FAO is working to revitalize crop and livestock production in Iraq – from assisting producers to increase the supply of quality meat, milk and other products in the markets to supporting Government efforts to create more jobs by stimulating growth and diversification in agriculture.
Increasing agriculture growth and employment
Unemployment in Iraq’s agriculture sector is high, especially among the most vulnerable.
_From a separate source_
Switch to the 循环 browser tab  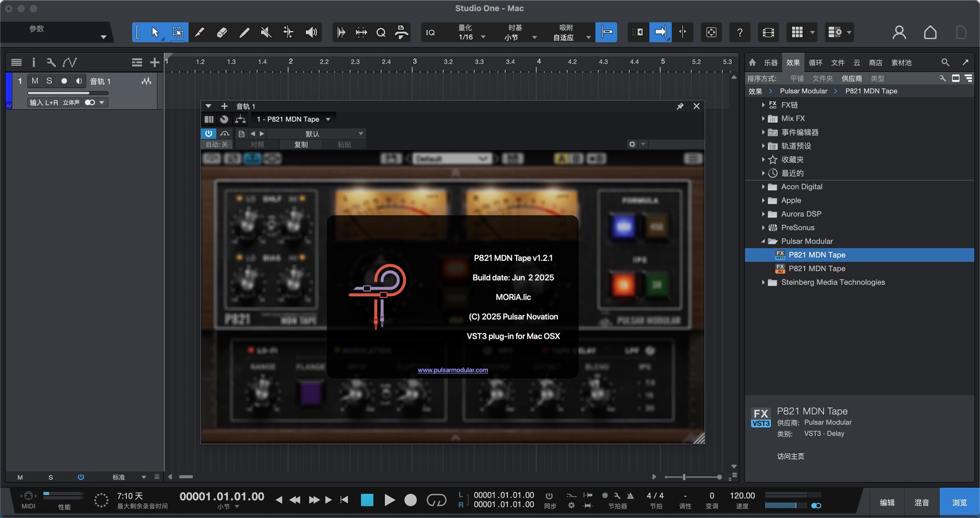[815, 63]
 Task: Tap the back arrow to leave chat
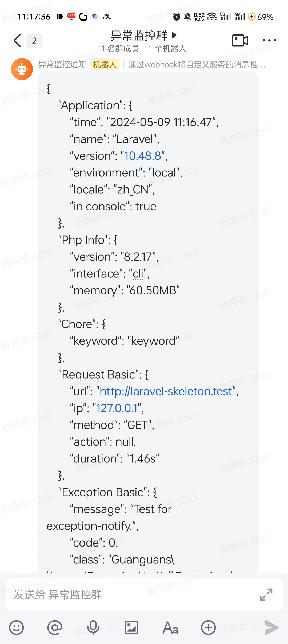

FAO is working with partners to turn that around, carrying out studies on the agriculture sector – a labour market survey, a value chain analysis, an investment climate assessment, growth diagnostics and a trade market analysis – that will feed into a national agriculture growth and employment strategy. This strategy will, in turn, serve as the basis for future agriculture policies in Iraq – policies aimed at increasing private sector participation and reducing unemployment.
Promoting private sector development
FAO is helping the Government of Iraq push forward with its plan to develop a competitive market-based agriculture sector. To this end, FAO is helping to improve the institutional environment and strengthen the capacity of national stakeholders on policy issues, including the privatization of state-owned agricultural enterprises and land titling, as well as contributing to investment planning for private sector development. FAO has also been assisting vulnerable groups, especially female-headed households, the displaced and the disabled, to develop micro-enterprises in dairy processing and beekeeping.
Boosting food security and incomes
Small- and medium-scale farmers produce about 80 percent of the milk in Iraq, but the lack of marketing channels and quality control systems can mean big losses and public health risks. FAO is supporting efforts to increase production and productivity by introducing innovative cattle breeding techniques and setting up milk collection centres. It is organizing farmers into associations around those centres – a move that will help reduce losses, ensure better quality and expand marketing opportunities. FAO is also promoting the creation of jobs along the dairy value chain – in production, processing and distribution – in rural and urban areas.